- Kusehlar-e Olya Location within Iran
- Coordinates: 37°02′19″N 46°03′50″E﻿ / ﻿37.03861°N 46.06389°E
- Country: Iran
- Province: West Azerbaijan
- County: Miandoab
- District: Baktash
- Rural District: Mozaffarabad

Population (2016)
- • Total: 433
- Time zone: UTC+3:30 (IRST)

= Kusehlar-e Olya =

Village in West Azerbaijan province, Iran

Kusehlar-e Olya (كوسه لرعليا) (Note: Also romanized as Kūsehlar-e ‘Olyā; also known as Kūsālār-e ‘Olyā) is a village in Mozaffarabad Rural District of Baktash District in Miandoab County, West Azerbaijan province, Iran.

==Demographics==
===Population===
At the time of the 2006 National Census, the village's population was 469 in 131 households, when it was in Zarrineh Rud Rural District of the Central District.
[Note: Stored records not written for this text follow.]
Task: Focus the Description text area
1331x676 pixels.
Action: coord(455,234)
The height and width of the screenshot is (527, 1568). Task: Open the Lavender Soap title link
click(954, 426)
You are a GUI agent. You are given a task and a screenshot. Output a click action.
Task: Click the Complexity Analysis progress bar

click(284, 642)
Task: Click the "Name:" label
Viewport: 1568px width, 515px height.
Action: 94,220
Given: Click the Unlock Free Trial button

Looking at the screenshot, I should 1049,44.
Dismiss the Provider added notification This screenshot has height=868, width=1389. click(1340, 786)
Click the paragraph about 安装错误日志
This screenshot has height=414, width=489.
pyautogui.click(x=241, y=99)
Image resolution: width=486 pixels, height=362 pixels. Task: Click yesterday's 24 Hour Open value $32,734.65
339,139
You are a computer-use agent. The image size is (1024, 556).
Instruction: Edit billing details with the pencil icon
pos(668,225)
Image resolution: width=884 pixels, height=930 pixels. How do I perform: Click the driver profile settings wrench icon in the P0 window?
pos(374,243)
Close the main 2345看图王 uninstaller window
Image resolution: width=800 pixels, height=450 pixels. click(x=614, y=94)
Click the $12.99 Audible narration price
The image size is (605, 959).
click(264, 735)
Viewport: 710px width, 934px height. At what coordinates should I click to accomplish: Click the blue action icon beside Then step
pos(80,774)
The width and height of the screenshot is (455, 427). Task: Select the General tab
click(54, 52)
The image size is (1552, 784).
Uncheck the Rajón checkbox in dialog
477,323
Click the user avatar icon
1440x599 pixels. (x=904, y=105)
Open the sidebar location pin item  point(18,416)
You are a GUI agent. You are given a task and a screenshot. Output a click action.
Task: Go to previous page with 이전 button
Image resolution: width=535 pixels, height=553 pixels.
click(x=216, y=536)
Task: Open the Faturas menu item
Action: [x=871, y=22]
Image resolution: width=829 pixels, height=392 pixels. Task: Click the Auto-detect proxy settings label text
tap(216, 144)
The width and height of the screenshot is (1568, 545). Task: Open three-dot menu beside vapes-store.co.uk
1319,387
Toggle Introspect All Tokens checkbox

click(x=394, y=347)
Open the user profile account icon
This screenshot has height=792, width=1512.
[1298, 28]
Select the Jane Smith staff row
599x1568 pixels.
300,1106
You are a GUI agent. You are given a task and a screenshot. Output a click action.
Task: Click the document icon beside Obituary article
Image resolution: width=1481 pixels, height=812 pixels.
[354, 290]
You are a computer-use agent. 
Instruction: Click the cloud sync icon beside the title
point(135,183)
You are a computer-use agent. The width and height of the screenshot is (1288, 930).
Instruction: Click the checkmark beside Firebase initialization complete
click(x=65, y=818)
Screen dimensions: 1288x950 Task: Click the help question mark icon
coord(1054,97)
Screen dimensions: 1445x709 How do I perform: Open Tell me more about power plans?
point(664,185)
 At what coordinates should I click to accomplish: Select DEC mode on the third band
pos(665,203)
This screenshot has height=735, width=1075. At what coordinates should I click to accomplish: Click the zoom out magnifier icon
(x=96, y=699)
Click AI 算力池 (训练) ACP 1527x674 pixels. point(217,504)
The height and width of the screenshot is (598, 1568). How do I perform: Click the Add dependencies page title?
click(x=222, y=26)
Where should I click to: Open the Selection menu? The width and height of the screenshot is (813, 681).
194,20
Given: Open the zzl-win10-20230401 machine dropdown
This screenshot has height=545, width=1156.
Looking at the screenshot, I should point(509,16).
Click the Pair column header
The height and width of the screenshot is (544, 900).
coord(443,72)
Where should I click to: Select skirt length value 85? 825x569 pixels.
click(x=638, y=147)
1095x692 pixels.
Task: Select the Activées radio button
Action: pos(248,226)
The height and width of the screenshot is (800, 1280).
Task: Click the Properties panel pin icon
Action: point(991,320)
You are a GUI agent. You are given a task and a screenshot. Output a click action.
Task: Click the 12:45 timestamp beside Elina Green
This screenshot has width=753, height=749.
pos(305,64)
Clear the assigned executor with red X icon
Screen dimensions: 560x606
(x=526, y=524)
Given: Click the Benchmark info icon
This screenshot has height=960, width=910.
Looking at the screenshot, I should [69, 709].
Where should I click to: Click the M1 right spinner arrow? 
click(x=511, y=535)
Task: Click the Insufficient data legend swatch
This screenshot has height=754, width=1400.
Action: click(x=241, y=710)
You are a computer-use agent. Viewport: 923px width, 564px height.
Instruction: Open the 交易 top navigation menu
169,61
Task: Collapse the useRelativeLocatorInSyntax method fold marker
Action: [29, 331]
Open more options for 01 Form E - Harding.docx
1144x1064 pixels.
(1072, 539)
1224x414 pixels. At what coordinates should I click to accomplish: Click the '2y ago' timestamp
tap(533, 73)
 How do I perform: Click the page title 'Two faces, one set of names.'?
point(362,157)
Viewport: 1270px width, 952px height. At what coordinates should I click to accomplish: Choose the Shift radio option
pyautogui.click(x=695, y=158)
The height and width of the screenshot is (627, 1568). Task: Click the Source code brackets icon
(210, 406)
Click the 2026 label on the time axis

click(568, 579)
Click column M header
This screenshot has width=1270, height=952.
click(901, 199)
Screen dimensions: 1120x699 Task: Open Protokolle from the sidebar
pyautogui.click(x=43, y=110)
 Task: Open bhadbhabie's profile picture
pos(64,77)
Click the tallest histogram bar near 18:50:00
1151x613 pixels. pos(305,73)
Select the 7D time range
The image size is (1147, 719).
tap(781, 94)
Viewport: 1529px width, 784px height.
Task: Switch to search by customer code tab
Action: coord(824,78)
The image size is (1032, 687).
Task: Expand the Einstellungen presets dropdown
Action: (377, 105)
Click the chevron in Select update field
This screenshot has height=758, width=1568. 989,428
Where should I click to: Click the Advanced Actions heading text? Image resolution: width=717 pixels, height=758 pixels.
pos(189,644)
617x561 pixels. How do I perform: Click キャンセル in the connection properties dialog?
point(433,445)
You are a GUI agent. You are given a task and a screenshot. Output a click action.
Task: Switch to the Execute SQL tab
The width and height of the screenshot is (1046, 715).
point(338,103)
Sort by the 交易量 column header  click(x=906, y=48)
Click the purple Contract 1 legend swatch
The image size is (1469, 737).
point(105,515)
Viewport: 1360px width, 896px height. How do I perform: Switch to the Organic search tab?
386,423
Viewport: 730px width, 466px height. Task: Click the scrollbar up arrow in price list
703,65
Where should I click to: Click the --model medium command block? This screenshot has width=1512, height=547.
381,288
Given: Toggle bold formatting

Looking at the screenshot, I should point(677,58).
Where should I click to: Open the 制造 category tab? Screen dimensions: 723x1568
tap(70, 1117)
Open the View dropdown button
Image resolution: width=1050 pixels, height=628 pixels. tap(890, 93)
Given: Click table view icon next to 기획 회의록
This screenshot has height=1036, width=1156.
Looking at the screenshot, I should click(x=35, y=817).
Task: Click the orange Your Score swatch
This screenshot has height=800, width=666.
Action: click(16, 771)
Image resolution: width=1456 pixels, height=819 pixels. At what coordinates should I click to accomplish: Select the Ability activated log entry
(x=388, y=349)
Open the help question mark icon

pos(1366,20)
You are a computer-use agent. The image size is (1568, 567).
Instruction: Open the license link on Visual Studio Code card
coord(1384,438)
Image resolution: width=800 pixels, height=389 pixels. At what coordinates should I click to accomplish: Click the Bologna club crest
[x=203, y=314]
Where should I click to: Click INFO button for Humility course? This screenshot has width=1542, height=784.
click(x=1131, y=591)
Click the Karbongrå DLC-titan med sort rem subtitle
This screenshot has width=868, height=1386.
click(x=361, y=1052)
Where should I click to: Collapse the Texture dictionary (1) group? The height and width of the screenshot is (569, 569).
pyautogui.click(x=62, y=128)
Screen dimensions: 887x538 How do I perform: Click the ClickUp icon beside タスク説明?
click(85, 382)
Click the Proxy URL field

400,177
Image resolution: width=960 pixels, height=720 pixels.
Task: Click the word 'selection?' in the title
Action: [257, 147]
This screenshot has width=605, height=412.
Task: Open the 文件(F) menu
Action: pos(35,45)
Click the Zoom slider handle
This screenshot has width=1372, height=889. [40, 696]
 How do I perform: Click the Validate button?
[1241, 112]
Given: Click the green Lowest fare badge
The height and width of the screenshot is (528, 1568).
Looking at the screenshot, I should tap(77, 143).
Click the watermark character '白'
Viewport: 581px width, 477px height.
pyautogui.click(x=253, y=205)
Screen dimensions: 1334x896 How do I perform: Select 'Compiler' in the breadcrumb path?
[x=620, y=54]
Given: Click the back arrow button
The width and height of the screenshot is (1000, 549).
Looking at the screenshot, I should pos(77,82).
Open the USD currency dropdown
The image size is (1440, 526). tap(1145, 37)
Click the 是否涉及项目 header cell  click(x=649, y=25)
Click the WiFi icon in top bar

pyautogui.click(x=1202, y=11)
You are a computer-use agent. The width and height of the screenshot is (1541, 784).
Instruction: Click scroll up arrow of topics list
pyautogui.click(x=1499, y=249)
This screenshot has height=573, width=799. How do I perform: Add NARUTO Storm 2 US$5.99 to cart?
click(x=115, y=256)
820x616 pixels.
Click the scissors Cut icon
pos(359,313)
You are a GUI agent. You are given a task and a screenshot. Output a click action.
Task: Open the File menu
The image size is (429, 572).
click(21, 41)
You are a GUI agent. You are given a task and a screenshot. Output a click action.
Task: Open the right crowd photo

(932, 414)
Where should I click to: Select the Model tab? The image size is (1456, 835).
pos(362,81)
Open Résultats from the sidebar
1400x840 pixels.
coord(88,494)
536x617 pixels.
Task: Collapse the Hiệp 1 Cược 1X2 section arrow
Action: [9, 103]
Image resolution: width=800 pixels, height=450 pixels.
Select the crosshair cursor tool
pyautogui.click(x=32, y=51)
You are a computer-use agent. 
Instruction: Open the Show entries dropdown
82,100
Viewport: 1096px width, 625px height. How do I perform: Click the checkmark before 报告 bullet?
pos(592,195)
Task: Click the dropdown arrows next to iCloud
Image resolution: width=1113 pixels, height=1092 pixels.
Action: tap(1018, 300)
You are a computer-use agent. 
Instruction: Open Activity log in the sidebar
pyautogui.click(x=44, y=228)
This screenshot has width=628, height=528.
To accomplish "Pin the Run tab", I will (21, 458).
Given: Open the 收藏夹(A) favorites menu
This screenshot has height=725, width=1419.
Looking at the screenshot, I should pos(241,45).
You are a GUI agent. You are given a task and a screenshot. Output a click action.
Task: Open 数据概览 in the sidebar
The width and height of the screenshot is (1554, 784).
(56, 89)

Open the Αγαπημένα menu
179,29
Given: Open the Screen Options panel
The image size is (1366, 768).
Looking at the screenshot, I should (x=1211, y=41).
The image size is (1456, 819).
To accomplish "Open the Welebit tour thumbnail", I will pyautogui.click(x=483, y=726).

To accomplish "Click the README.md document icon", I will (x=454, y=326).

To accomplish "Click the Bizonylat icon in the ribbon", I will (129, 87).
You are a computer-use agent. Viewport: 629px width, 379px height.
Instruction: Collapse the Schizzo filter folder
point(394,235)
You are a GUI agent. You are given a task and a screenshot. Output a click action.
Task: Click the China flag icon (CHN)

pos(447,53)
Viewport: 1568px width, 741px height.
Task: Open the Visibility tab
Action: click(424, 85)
The following census in 2011 counted 432 people in 127 households. The 2016 census measured the population of the village as 433 people in 130 households.

In 2020, the rural district was separated from the district in the establishment of Baktash District, and Kusehlar-e Olya was transferred to Mozaffarabad Rural District created in the new district.